Bild: Michelle Duster und ihre Urgroßmutter Ida B. Wells
Die Journalistin Ida B. Wells lebte zu einer Zeit, in der investigative
Recherche – für eine Frau und erst recht für eine Schwarze Frau – nicht
bad-ass war, sondern lebensgefährlich. Denn die Gewalt, über die sie ab den
1880er Jahren schrieb und gegen die sie kämpfte, war die [1][vor allem in
den Südstaaten der USA weit verbreitete Lynchjustiz.] Afroamerikaner*innen
(aber auch Angehörige [2][anderer Minderheiten wie etwa italienische
Einwanderer]) wurden von weißen Mobs und selbsternannten Bürgerwehren wegen
tatsächlich oder vermeintlich begangener Verbrechen öffentlich zu Tode
gequält – gehängt, verbrannt oder verstümmelt. [3][Wells machte die
Schicksale der Opfer öffentlich] und enthüllte in ihren Recherchen, wie oft
die grausame Selbstjustiz unter einem Vorwand verübt wurde, etwa die
angebliche Vergewaltigung einer weißen Frau.

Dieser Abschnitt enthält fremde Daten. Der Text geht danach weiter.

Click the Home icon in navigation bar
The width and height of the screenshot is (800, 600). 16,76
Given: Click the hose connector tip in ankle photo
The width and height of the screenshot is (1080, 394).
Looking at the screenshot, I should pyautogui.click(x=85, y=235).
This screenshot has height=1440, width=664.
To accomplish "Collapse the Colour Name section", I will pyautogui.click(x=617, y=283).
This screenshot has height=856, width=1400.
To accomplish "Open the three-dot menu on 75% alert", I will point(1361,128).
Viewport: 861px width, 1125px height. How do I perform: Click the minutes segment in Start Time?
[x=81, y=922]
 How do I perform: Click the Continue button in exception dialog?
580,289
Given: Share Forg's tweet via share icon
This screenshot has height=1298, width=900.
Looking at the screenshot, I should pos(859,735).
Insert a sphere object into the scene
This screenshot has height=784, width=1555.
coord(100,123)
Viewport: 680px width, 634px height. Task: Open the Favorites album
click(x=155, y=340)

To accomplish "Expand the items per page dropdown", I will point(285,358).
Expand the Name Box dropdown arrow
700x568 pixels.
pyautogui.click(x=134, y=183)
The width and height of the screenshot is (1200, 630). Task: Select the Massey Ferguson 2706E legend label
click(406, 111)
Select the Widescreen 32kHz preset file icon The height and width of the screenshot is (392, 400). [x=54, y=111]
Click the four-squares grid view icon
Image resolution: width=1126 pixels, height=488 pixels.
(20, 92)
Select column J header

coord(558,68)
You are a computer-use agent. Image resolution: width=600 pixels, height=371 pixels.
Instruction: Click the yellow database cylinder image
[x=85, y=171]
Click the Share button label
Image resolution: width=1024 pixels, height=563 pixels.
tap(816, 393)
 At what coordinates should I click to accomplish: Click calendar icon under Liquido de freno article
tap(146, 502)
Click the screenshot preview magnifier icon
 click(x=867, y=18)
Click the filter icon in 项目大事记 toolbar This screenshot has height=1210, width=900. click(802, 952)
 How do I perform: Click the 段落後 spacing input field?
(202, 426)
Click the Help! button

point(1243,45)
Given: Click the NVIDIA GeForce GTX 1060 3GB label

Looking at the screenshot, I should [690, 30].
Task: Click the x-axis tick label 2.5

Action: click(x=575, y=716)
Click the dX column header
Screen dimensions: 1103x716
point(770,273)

Der Beweggrund hinter den Lynchmorden aber war stets derselbe: Rassismus.
Dagegen schrieb Wells ihr Leben lang an und wurde zur berühmtesten
Schwarzen Frau ihrer Zeit, [4][wie die New York Times viele Jahrzehnte
später schrieb]. 89 Jahre nach ihrem Tod hat Ida B. Wells in der
vergangenen Woche für [5][ihre „ausgezeichnete und mutige
Berichterstattung“ einen Pulitzerpreis] bekommen, die wohl begehrteste
Auszeichnung für Journalist*innen weltweit.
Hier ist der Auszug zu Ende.